Change is what we are

Dinner Confidential: “Big Life Transitions”

I’ve always struggled with transitions. It doesn’t seem to matter what it is — moving to a new country, ending a relationship, leaving a job — I’ve got a clear pattern. First, I panic. I become overpowered by anxiety and basically stop to function. Then, I spill. I talk to anyone who will listen about the chaos that is my life. It’s like a flood of emotion just waiting to be dumped on my family and friends. And after that, I find some time to do the things that make me feel good. I take care of myself, I re-group and re-ground. And finally, I tackle. I make decisions, I put one foot in front of the other, and somehow, I always make it to the other side.

Prior to this month’ Dinner Confidential, I always felt a little embarrassed of my process — it’s messy, it’s extreme, and it certainly doesn’t fit with the cool, calm, and collected image I’d like to project to the world. BUT, last week’s Dinner showed me just how universal and powerful the vulnerable mess of transitions are. 20 women, across two cities, 20 different patterns…and 20 beautiful messes!

Here are the key takeaways:

The Brink

  1. Big changes evoke complex emotions — To transition implies taking a risk. We’re leaving our comfort zone (either voluntarily or not) and entering uncharted territories (eg. a new job, motherhood, a new city, new relationship, new career path). While there can be a lot of excitement, for many of us, this moment is rooted in fear, we’re afraid of not meeting the expectations and letting ourselves and others down. It can feel disorienting as we risk losing our identity, the comfort of familiarity, relationships, financial security, our reputation. But something got us to this point — which begs the question — what is on the other side?

The Mud

  1. In “the mud,” we are far more powerful than we realize — The transition dip is a challenging place. We feel “stuck” or “paralyzed”, implying a sense of powerlessness and lack of belief in one’s self — do I really have what it takes to make it to the other side? However, when women told stories of how they moved through (or are currently moving through!) the mud, we heard tales of critical decision making, awe-inspiring courage and incredible resilience. So we wonder, who would we be and how would we behave during this period if we trusted ourselves more?

• [Work to complete]
A) Answer these questions about the post on big life transitions:
(i) How many women took part in last week's Dinner, and across how many cities?
(ii) What is the first step in the writer's pattern for handling transitions?
(iii) Under "The Mud," which two words describe how people feel in the transition dip?
B) Copy the post on big life transitions between "I’ve always struggled" and "the other side.", inclusive.
C) Proceed with the post on big life transitions, picking up after its final sentence.
The listing that comes next was drawn from a separate source.

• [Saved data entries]
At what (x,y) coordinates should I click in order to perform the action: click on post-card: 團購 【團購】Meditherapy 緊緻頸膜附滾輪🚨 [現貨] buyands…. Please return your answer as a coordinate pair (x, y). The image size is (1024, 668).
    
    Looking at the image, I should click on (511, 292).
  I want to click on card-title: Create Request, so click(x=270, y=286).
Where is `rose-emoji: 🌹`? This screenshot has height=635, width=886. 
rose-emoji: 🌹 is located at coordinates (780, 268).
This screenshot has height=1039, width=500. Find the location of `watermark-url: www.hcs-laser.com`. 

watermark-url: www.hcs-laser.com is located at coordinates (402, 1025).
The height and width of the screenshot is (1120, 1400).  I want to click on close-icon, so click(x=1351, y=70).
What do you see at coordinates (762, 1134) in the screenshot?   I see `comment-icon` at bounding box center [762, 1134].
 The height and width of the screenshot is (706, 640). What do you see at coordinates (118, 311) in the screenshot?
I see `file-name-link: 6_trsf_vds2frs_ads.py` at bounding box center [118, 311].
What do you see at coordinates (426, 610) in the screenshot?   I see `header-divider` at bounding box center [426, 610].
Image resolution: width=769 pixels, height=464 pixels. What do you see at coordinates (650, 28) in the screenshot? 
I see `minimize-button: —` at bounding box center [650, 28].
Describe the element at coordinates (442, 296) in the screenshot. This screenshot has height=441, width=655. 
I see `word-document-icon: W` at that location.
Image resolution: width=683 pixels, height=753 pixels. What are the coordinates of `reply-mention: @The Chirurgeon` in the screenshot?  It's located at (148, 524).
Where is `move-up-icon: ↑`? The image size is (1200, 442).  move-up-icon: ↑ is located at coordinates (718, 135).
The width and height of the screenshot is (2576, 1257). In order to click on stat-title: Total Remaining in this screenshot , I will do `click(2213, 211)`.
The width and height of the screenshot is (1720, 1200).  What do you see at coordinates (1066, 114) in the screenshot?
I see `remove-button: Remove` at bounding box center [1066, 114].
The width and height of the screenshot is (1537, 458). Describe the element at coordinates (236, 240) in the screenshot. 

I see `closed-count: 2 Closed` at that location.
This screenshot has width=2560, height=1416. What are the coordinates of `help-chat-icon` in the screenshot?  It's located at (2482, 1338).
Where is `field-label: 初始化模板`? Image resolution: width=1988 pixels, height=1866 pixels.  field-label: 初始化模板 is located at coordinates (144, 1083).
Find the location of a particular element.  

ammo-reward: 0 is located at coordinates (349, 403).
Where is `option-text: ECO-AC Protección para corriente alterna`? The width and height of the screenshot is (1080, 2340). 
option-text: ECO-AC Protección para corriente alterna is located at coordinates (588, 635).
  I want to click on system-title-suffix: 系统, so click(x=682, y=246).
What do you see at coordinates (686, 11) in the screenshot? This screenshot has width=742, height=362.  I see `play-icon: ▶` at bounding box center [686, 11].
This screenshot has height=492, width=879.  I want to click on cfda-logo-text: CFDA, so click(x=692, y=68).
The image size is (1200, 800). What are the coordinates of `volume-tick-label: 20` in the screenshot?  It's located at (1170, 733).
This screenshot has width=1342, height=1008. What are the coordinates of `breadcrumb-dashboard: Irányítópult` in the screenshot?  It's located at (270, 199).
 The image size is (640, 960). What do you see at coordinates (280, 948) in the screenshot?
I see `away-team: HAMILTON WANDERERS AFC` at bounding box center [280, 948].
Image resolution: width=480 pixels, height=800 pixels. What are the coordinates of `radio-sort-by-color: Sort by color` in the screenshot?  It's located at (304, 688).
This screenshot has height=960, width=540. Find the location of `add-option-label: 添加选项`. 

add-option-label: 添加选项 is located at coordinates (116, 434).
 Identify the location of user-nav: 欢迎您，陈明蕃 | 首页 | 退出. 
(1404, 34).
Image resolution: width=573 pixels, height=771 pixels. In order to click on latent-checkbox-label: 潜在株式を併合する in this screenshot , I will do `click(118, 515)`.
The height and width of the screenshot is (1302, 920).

• [Results in order]
A)
(i) 20 women, across two cities.
(ii) Panic.
(iii) "Stuck" and "paralyzed."

B)
I’ve always struggled with transitions. It doesn’t seem to matter what it is — moving to a new country, ending a relationship, leaving a job — I’ve got a clear pattern. First, I panic. I become overpowered by anxiety and basically stop to function. Then, I spill. I talk to anyone who will listen about the chaos that is my life. It’s like a flood of emotion just waiting to be dumped on my family and friends. And after that, I find some time to do the things that make me feel good. I take care of myself, I re-group and re-ground. And finally, I tackle. I make decisions, I put one foot in front of the other, and somehow, I always make it to the other side.

C)
  2. We don’t like some aspects of ourselves that come out when we are in the mud (and not in control) — Before the transition, a number of women talked about how “My whole life, I’ve been…” and included words like “stable,” “prepared,” “excited for the future.” But when referring to themselves while in transition, we all used words like “lost,” “anxious,” “scared,” and “confused.” We don’t identify with these darker parts of ourselves, sometimes referred to as the “shadow self.” They feel shameful, embarrassing, and “outside of who we truly are.” But what if rather than shaming these parts, we identify their purpose and power, and chose to integrate them to create a more honest, holistic picture of our true selves?
  3. Support from others (external) and trust in the process (internal) gets us through to the other side — Many women rely on a spouse, friend, therapist or spiritual guide for backing and validation to make it through. These are the people that witness our mess and cheer us on no matter what. In parallel to the external, many of us expressed a deep trust in the transition process (although not in ourselves, which is interesting!). There’s a sense of “faith” that life sent this change our way for a reason and therefore we must accept it and know it will take us to a better place.

The Other Side

5. In retrospect, all change proves to be positive (even when they weren’t the right decision). Through change we grow, we discover new things about ourselves and what’s around us. So perhaps, the hardest, yet most important change is not becoming moms, changing jobs, moving into a new city etc. But rather, it’s about changing our attitude, mindset and behavior towards those situations throughout the process. We can actually CHOOSE what we do, say and how we engage with our feelings, it just requires some deep internal work.

Postscript

So many women started their shares with, “I’ve never shared this with anyone before, but…” With all of these stories coming out for the very first time, it became clear that so many of us are going through the pain of transition and suffering in silence. While transition is an inevitable and universal fact of life (we are all at one part of the transition curve, or about to start all over again!), many of us are experiencing these life moments in isolation.

What would it look like to experience the vulnerability and mess of transition within community? How would that change our process? How would it change our communities?

Next steps/things to experiment with

  1. Find the power in your down — Be present with the “difficult” emotions (the anxiety, fear, frustration etc) instead of push them away. Be compassionate and find your power by embracing all the aspects of yourself.
  2. Recognize your pillars of transition — Identify AND practice whatever helps you feel stronger, more balanced i.e.: girlfriends, books, running, etc.
  3. Share the gift of your vulnerability — Share your struggles with someone you trust. Chances are, this will open the door to deeper support and connection than you could’ve imagined.

Written by: Sybil Ottenstein

Dinner Confidential is a monthly event that brings together a small group of women to talk — with vulnerability and openness — about key sensitive topics in our lives (i.e.: self-confidence, dealing with fear, etc).Check out www.dinnerconfidential.org to learn more or attend a dinner!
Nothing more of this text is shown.